La LTDH condamne “l’agression” et “la torture” des manifestants arrêtés

Jamel Msallem, le président de Ligue Tunisienne des Droits de l’Homme, a déclaré à Réalités Online que depuis 14 janvier dernier des manifestations sont entamées dans les gouvernorats de Séliana et Sousse, et des exactions de masse et nombreuses infractions ont eu lieu durant ces évènements chauds. « Selon les données enregistrées par nos observatoires, qu’on a créés pour couvrir ces manifestations et ces exactions aux centres policiers et les moyens du transport public et privé, 1600 exactions ont été constatées. Plus de 30% des auteurs de ces exactions sont des mineurs.

Grâce à nos bureaux à travers le pays, aux avocats et aux proches de personnes arrêtées, on a remarqué qu’un bon nombre d’entre eux ont été des victimes d’agression matérielle et de torture dans les centres de détention. ). “On a déjà mentionné cette donne lors de notre dernière conférence de presse. Les arrestations doivent être organisées selon la charte de Droit de l’Homme et des lois”, déclara-t-il.

La loi n°5 exige la présence d’un avocat durant l’investigation. Le détenu doit être diagnostiqué par un docteur pour savoir s’il y a des dommages corporels.

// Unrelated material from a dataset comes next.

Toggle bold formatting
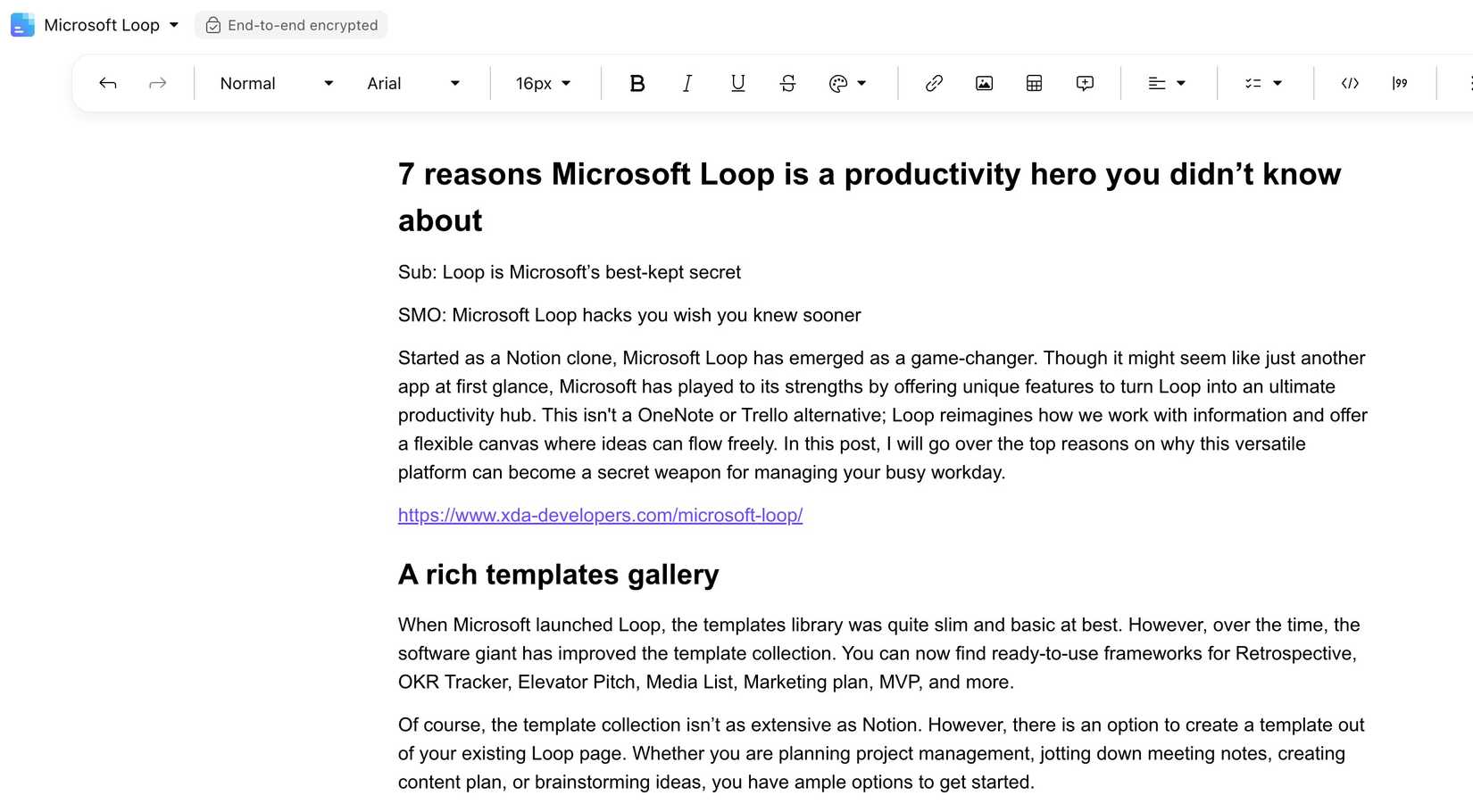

Il a ajouté que le détenu ne doit pas confesser ou reconnaître sous la pression de la torture et de l’agression. “Par la torture, ils ont été obligés de décrire les personnes qui ont participé aux manifestations et donner ses noms et prénoms”, dit-t-il.

Le président de la Ligue a confirmé, par la suite, que la torture et l’agression de personnes arrêtées violent les valeurs de la démocratie et les valeurs de la police de la République. Les régimes dictatoriaux, poursuit-il, ont eu recours à ces outils pour terroriser ses opposants politiques. Il a donné l’exemple d’un jeune homme originaire du gouvernorat de Monastir dont les parties génitales ont été sérieusement atteintes à cause de la torture. “On a déposé ce dossier chez (auprès du) le ministère de l’Intérieur en attendant une réponse claire afin de mettre un terme à ce genre des crimes contre l’Humanité. On a déposé ce dossier auprès du ministère de l’Intérieur en attendant une réponse claire afin de mettre un terme à ce genre des crimes contre l’Humanité”, a-t-il ajouté.

A noter qu’une conférence de presse a été organisée jeudi 4 février 2021 au siège de la Ligue Tunisienne des Droits de l’Homme pour souligner les violations des Droit de l’Homme durant les exactions, suite aux émeutes qui s’étaient déclenchées le mois de janvier dernier, et aussi la propagation du phénomène de la torture et l’agression matérielle aux centres de détention.